### Passage given
** begin **

Sears, Roebuck and Company was supplanted in 1989 by Walmart as the world's-largest retailer. 

Jul 11, 2014 - "Aim Low: The Rise of Wal-Mart, the Fall of Sears, and the Lesson of Disruption Theory" by John Warner on upstatebusinessjournal.com

Yet, I wonder how the upstarts at Walmart - still the world's-largest company by revenue - feel about the upstarts at Amazon, which now has a market cap of over $1 Trillion.

Probably something like this:

That is interesting.   I haven't read about disruption theory, but there is always room for price cutting.   Reading the article, it was easy for me to see myself in the position of someone digesting all the data Sears had at its disposal in the early 1980's and ignoring anything relative to Walmart.  Oh my.

In the early 1980's Sears purchased Coldwell Banker Real Estate and Dean Witter Reynolds Brokerage.  They wanted Coldwell Banker so they could put a residential brokerage office in all their stores and hopefully sell their customers a house, or sell their customers homes for them.   They purchased Dean Witter, a Wall Street firm whose specialty was retail brokerage so they could invest the money of their Sears customers in stocks, bonds, and funds.     hmmm.   based on the profile of Walmart at the time...that wouldn't have applied to Walmart then.

I was at CB commercial at the time.  I have no idea how those businesses did inside the Sears stores.  I do know that by the late '90's they sold off Dean Witter for a large profit.  I doubt the growth was fueled by retail sites inside the Sears stores though.  They also sold off CB later though I have no idea if the purchase was profitable or not.

** end **

[Page and screen pointing data]
** begin **

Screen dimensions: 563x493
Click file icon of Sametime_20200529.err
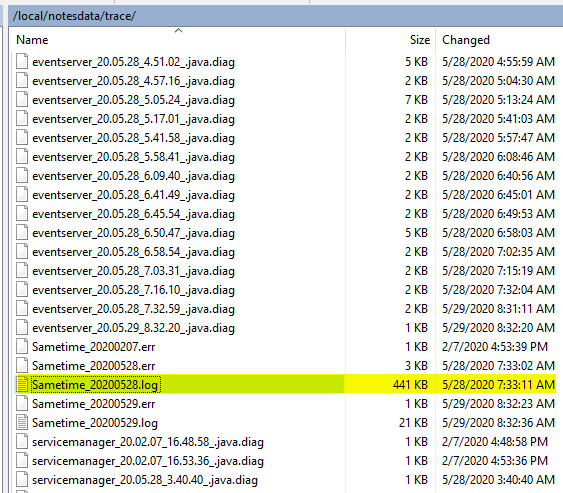[x=22, y=404]
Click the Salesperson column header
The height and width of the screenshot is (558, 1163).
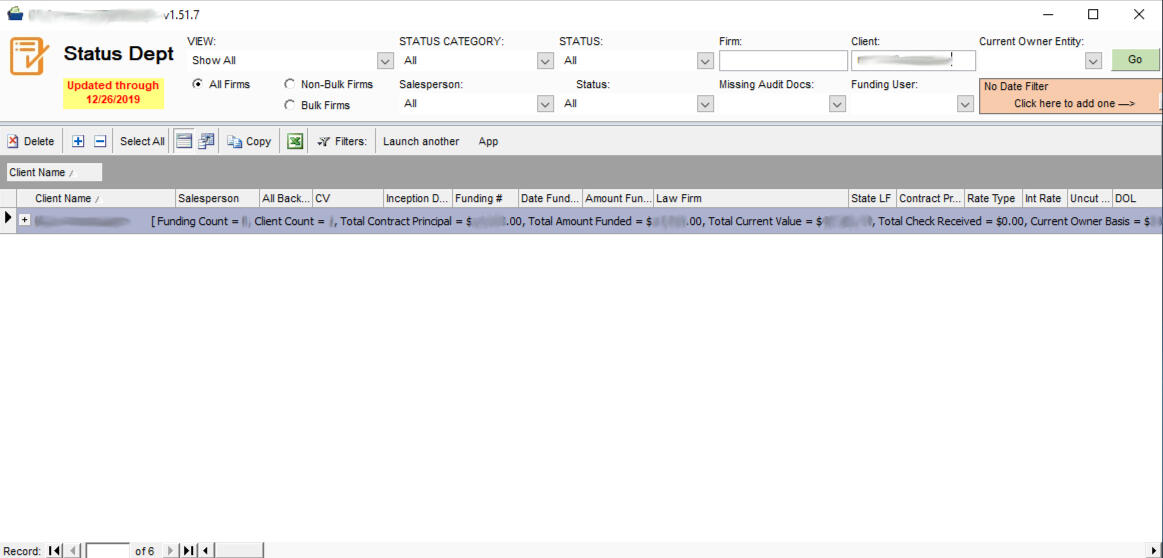click(x=216, y=198)
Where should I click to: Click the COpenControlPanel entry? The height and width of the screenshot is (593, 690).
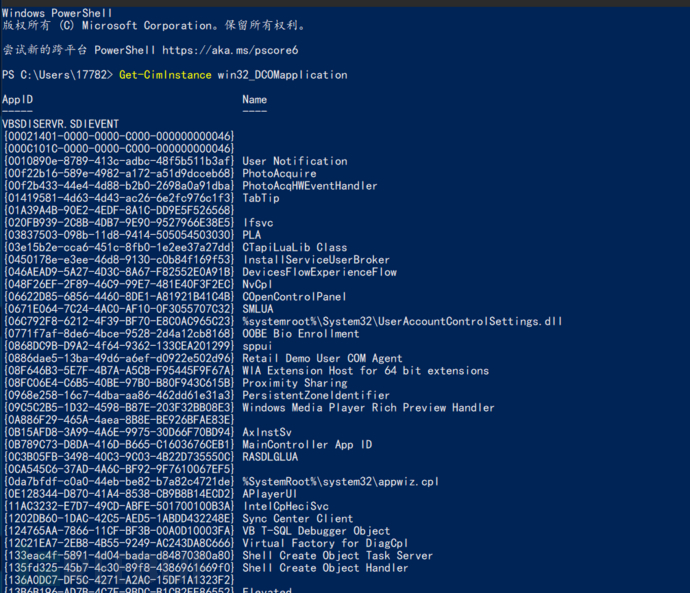pos(294,296)
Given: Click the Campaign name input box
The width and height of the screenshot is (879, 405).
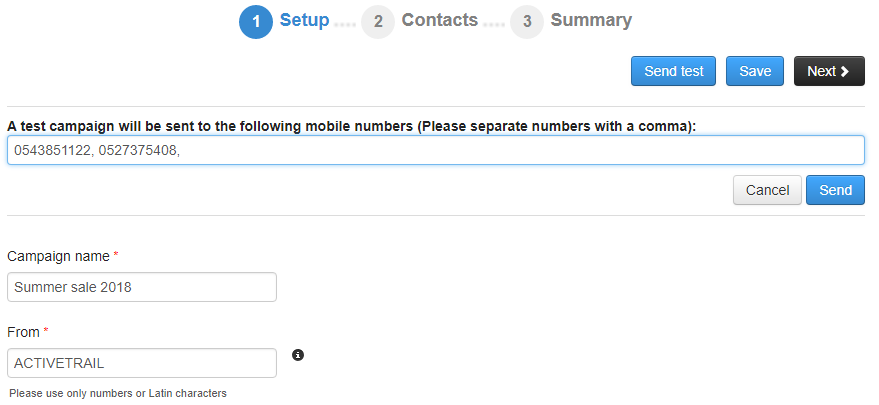Looking at the screenshot, I should click(141, 287).
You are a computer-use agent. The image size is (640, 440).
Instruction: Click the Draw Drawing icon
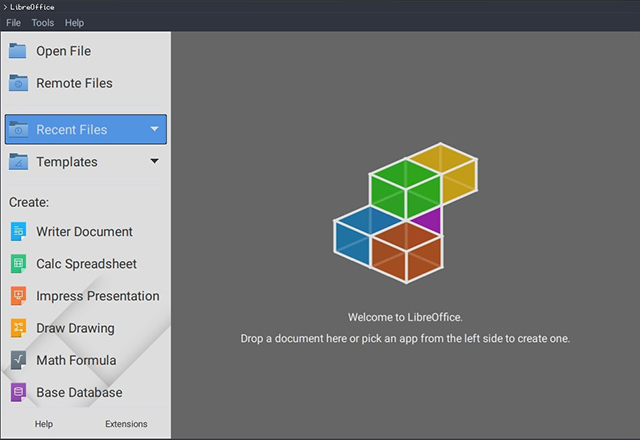18,328
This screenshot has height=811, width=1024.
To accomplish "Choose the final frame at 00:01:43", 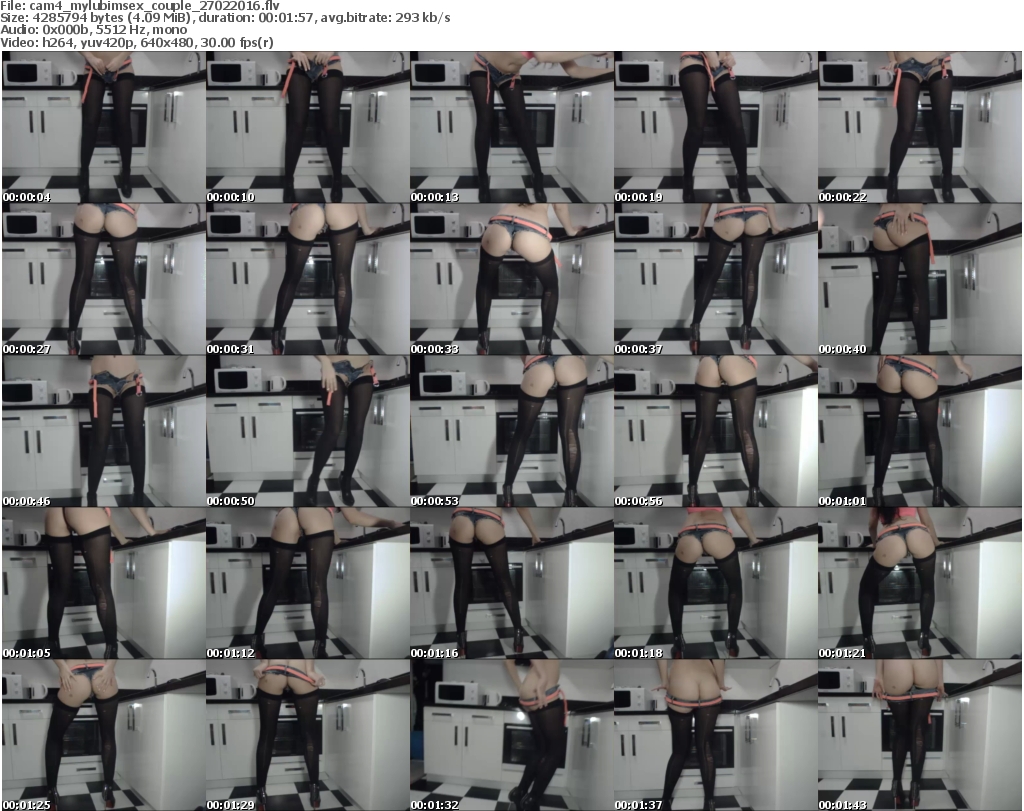I will (919, 735).
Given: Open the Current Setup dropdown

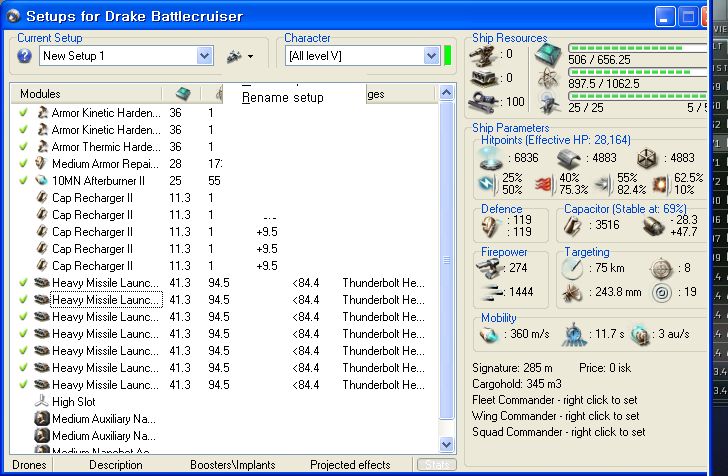Looking at the screenshot, I should (x=205, y=56).
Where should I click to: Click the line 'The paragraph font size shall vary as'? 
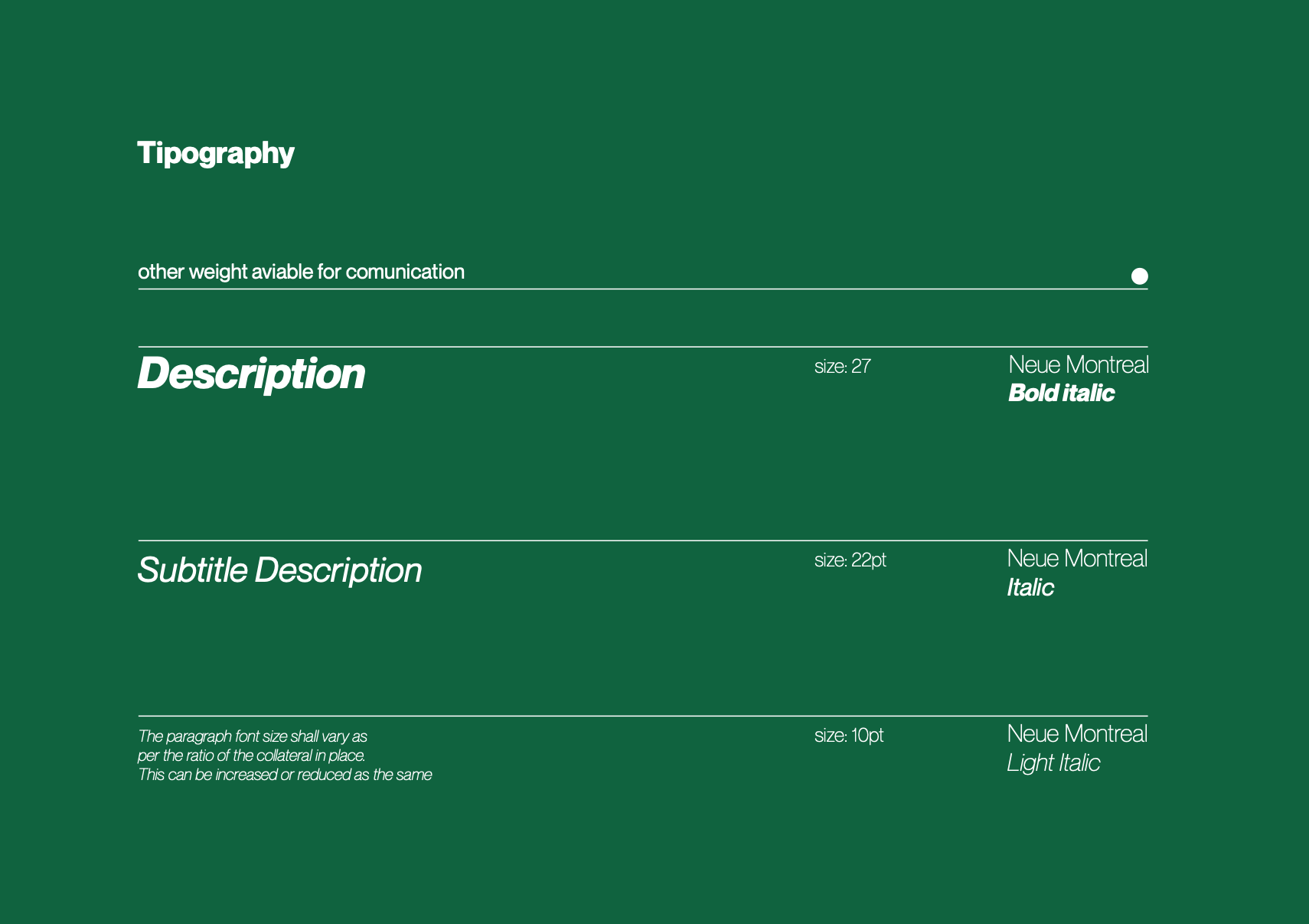pos(253,736)
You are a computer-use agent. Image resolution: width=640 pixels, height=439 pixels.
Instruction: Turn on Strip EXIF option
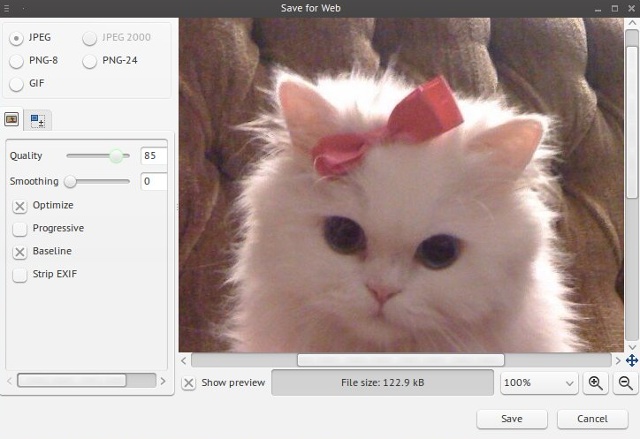[x=20, y=275]
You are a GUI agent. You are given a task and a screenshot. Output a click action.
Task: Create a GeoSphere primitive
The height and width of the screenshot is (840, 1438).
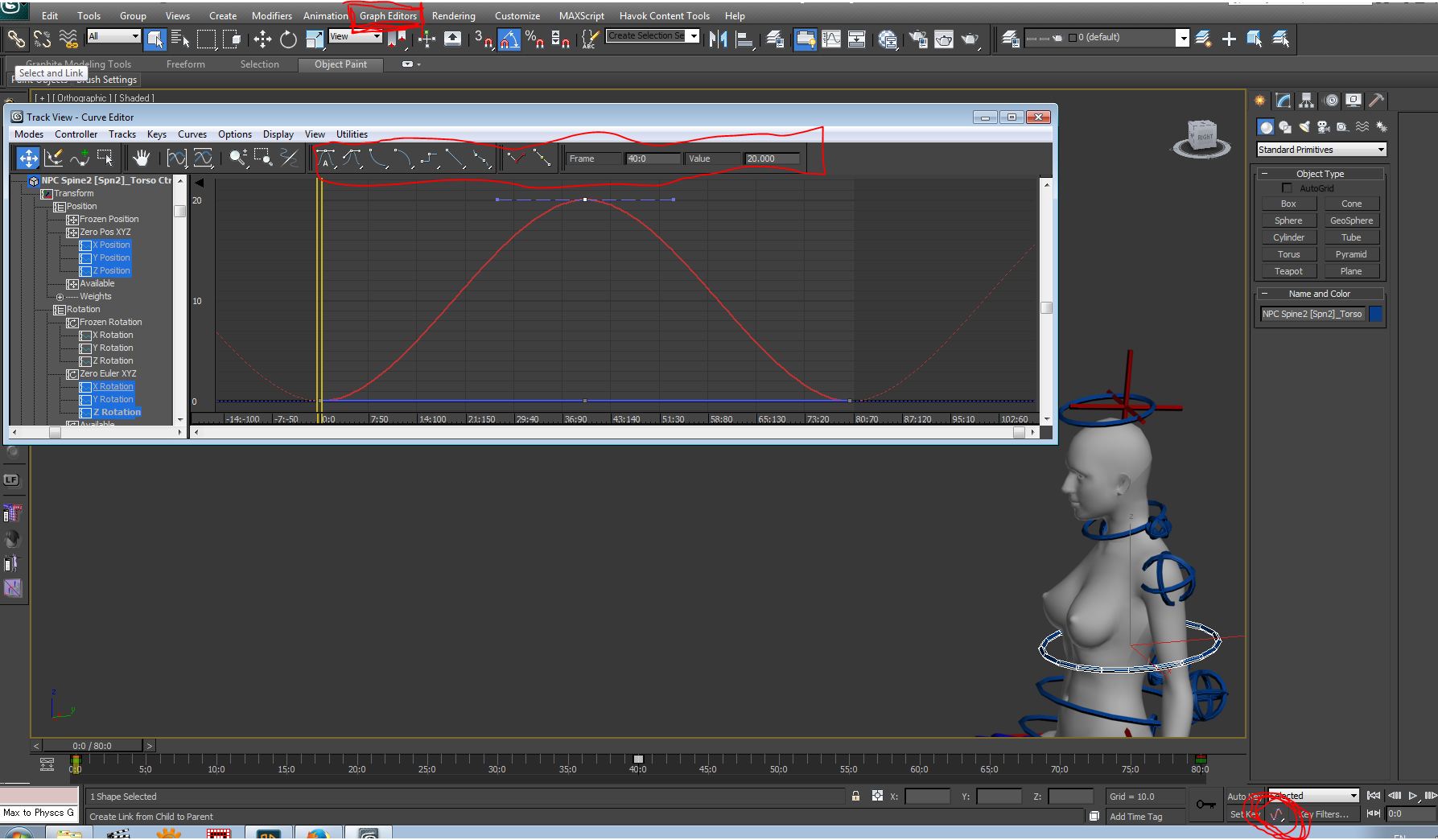(1351, 220)
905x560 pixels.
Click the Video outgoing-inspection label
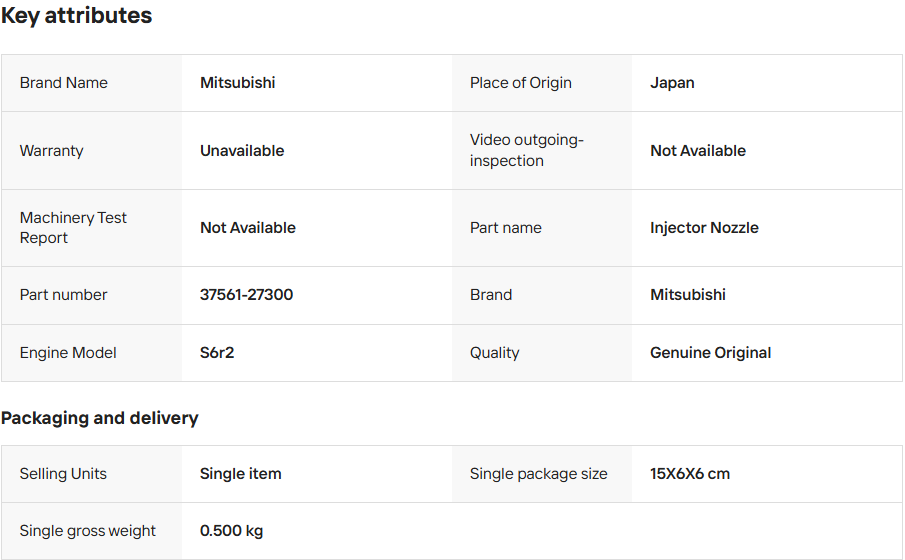point(526,151)
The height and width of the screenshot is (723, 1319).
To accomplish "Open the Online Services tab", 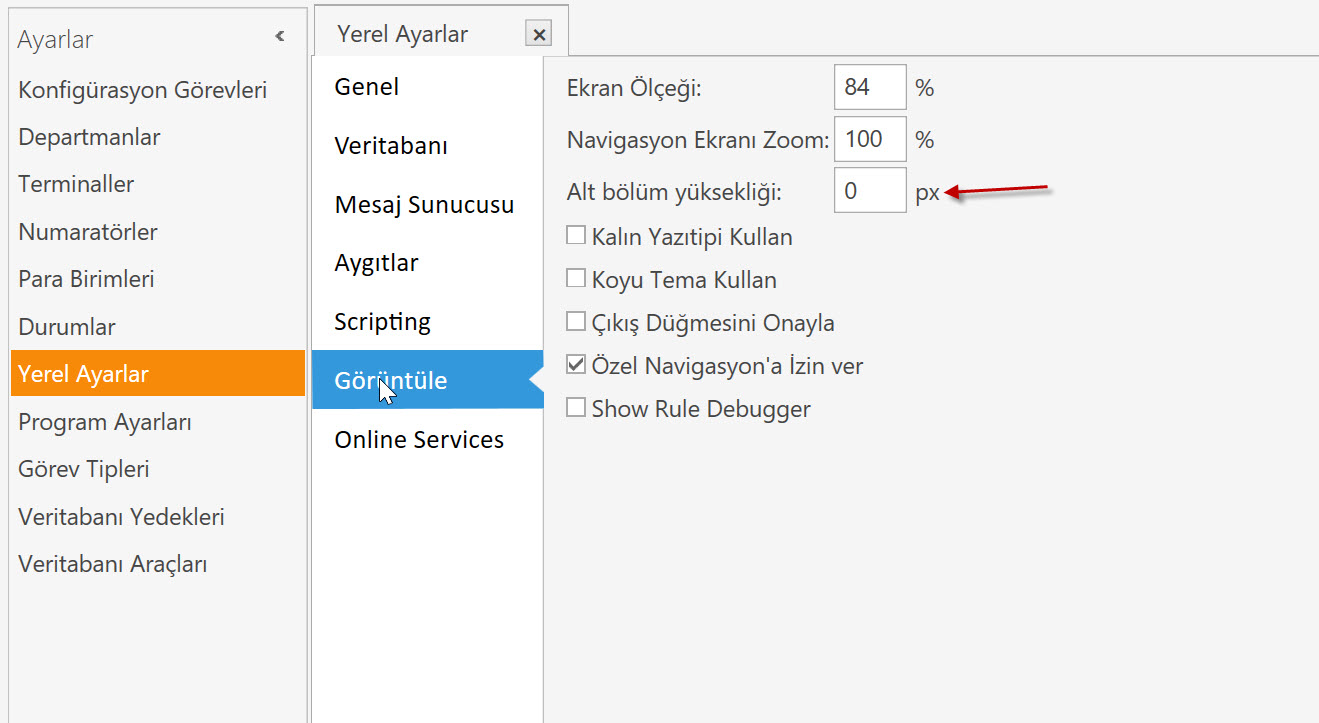I will pos(419,440).
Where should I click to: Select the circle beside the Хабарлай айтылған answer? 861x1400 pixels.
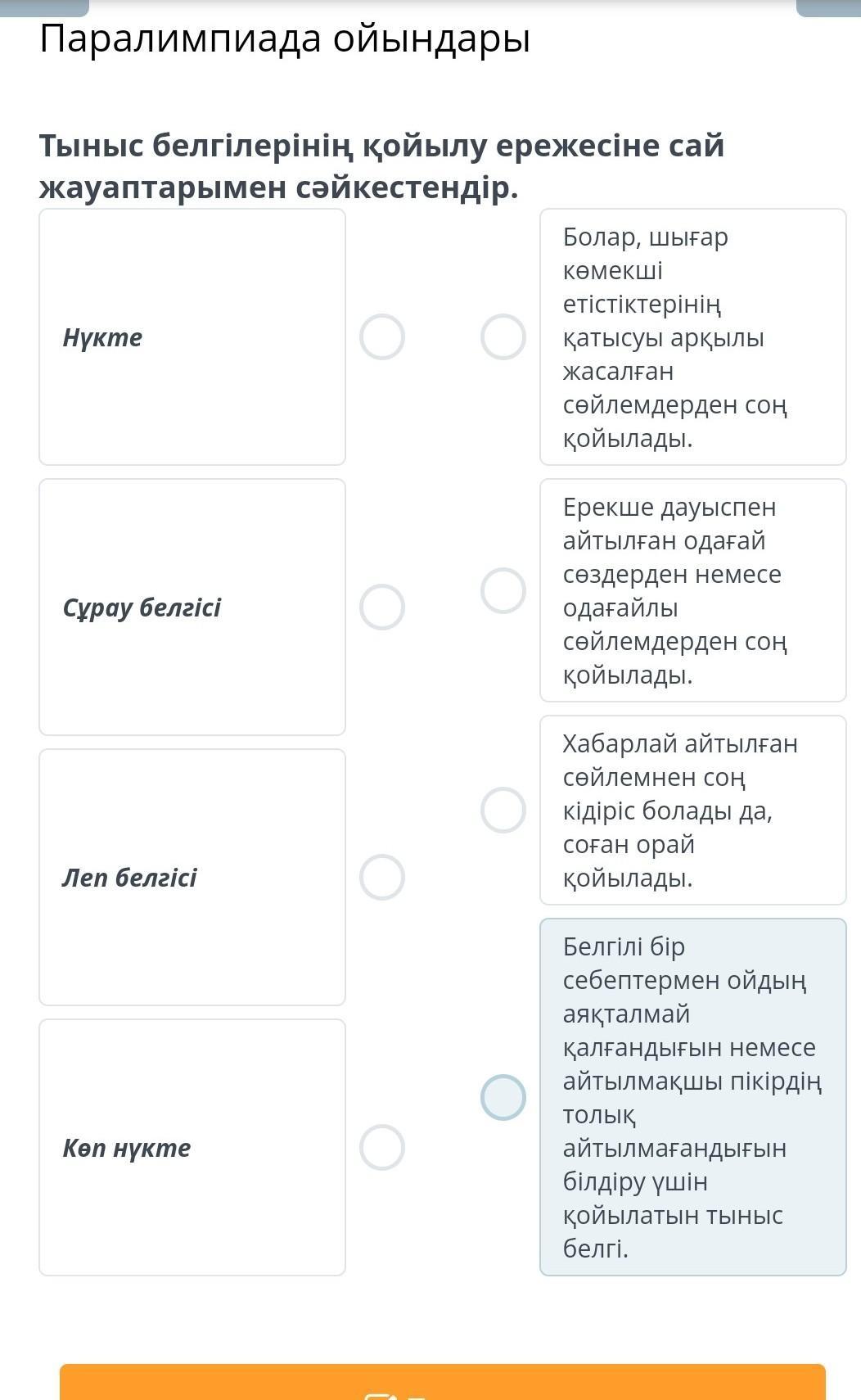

** end **

### Given exercise 1
Rewrite the part of the Sears and Walmart passage starting at "Yet, I wonder" and ending at "Walmart.  Oh my.", changing "upstarts" to "newcomers" throughout.
### Given exercise 2
Print the lines of the listing starting at the line containing "Click the Salesperson column header" and ending at the line containing "pos(294,296)", both included. Leave the pictures out.

### Complete answer 1
Yet, I wonder how the newcomers at Walmart - still the world's-largest company by revenue - feel about the newcomers at Amazon, which now has a market cap of over $1 Trillion.

Probably something like this:

That is interesting.   I haven't read about disruption theory, but there is always room for price cutting.   Reading the article, it was easy for me to see myself in the position of someone digesting all the data Sears had at its disposal in the early 1980's and ignoring anything relative to Walmart.  Oh my.

### Complete answer 2
Click the Salesperson column header
The height and width of the screenshot is (558, 1163).
click(x=216, y=198)
Where should I click to: Click the COpenControlPanel entry? The height and width of the screenshot is (593, 690).
pos(294,296)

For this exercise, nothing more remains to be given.